As significant as these three initiatives are, they are by no means the only financial commitments we are prepared to make. The administration is committed to finding the resources necessary to support our strategic plan – and the initiatives generated by that planning.
It also is clear from the student town hall meetings and from my many other encounters across campus that some people are struggling to understand this unorthodox, bottom-up approach to strategic planning. This approach is unlike any other planning process undertaken here. And I’m proud of that.
Our approach is intentionally bottom-up. Our goal is to provide everyone in the university community an opportunity to put forth ideas about what our objectives should be and how we should go about achieving them. I believe such an approach will not only generate the best ideas, but also provide students, faculty and staff greater ownership of the plans and help empower us all to create the change we all want to see in this university.
Make no mistake, the plans we develop will not be the administration’s plans, nor will they be President Mark Schlissel’s plans. The plans will belong to all of us.
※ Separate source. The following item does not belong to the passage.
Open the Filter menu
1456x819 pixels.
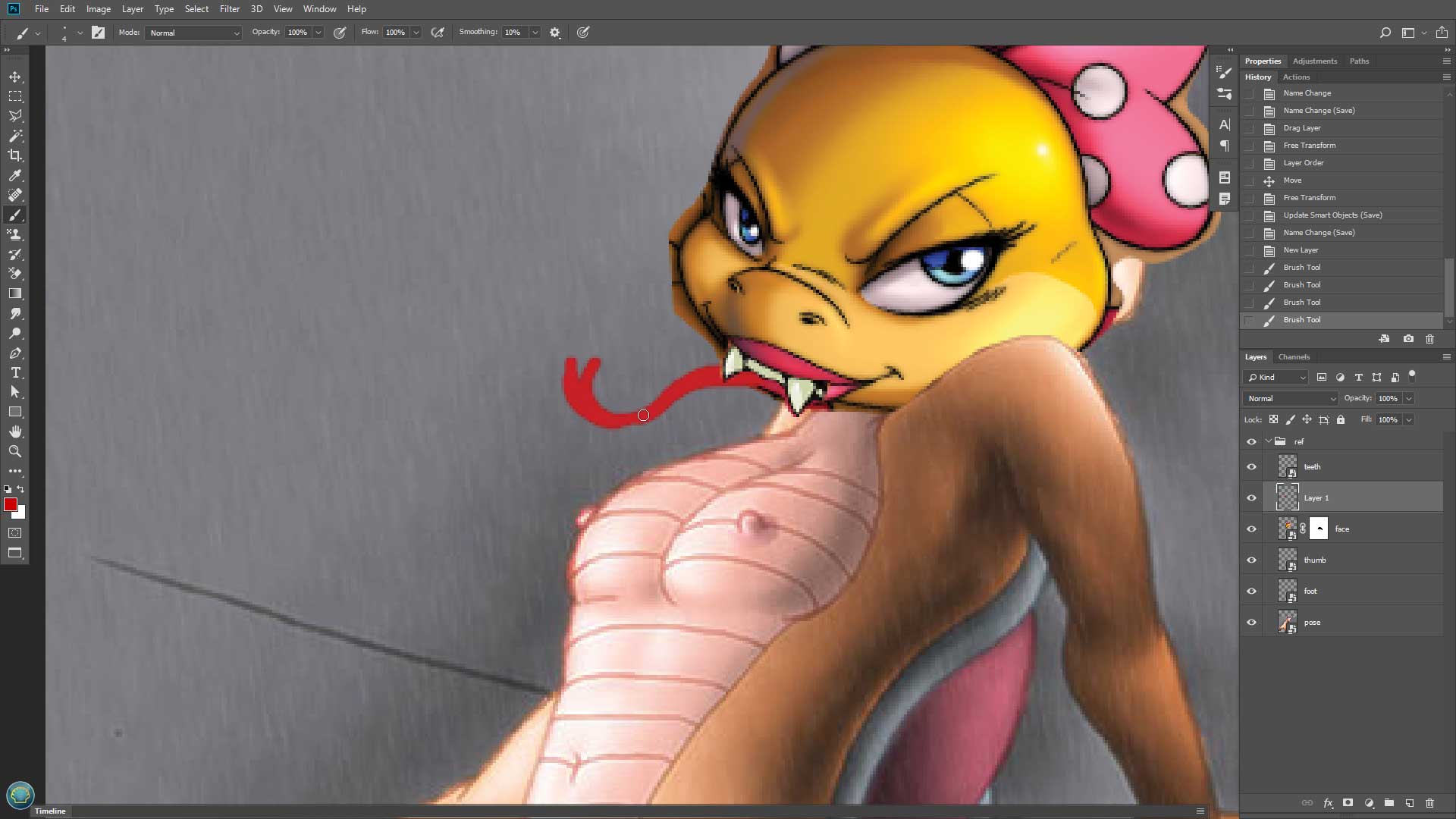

We all have a role to play in the development of the strategic plan, and are all accountable for its implementation and success.
To date, we have received hundreds of comments and ideas from members of our community through our various community engagement activities and the Be Heard social media platform. These comments and ideas are being forwarded to the appropriate planning leads to be evaluated for integration into unit and area plans.
Yet, we are not satisfied with the level of engagement on this critical topic. I urge you to look for announcements of more campus-level and unit-level town hall meetings and other activities in the coming weeks.
The key to making this all work is the nearly 100 individuals who are serving as the diversity leads for their respective school, college or unit. The diversity leads have the critical task of synthesizing a great deal of information into a specific plan for their units. These are individuals who were hand picked by their unit leaders to do this important work.
Most of the diversity leads have a history of promoting diversity, equity and inclusion in their units. A few are relatively new to this area. I can attest that these leaders are committed to improving their units. I also can assure you that they have the knowledge and skills necessary to lead their units in the planning process.
I have spent 25 years in various capacities working to make the University a more diverse, equitable and inclusive place. I understand that we have a very long way to go before we live up to our considerable potential. I, too, feel the frustration many of us feel that we are not further along. I also am under no illusion that the strategic planning process will be a panacea that will fix everything.
I am very optimistic and excited about what this strategic planning process can do. We have an opportunity to infuse a plan for achieving a more diverse community into the core mission and operation of this university. The planning process can be a powerful example of how including individuals from diverse perspectives and experiences can lead to more creative, innovative and effective ideas — the perfect embodiment of why a diverse, equitable and inclusive community is fundamental to academic excellence.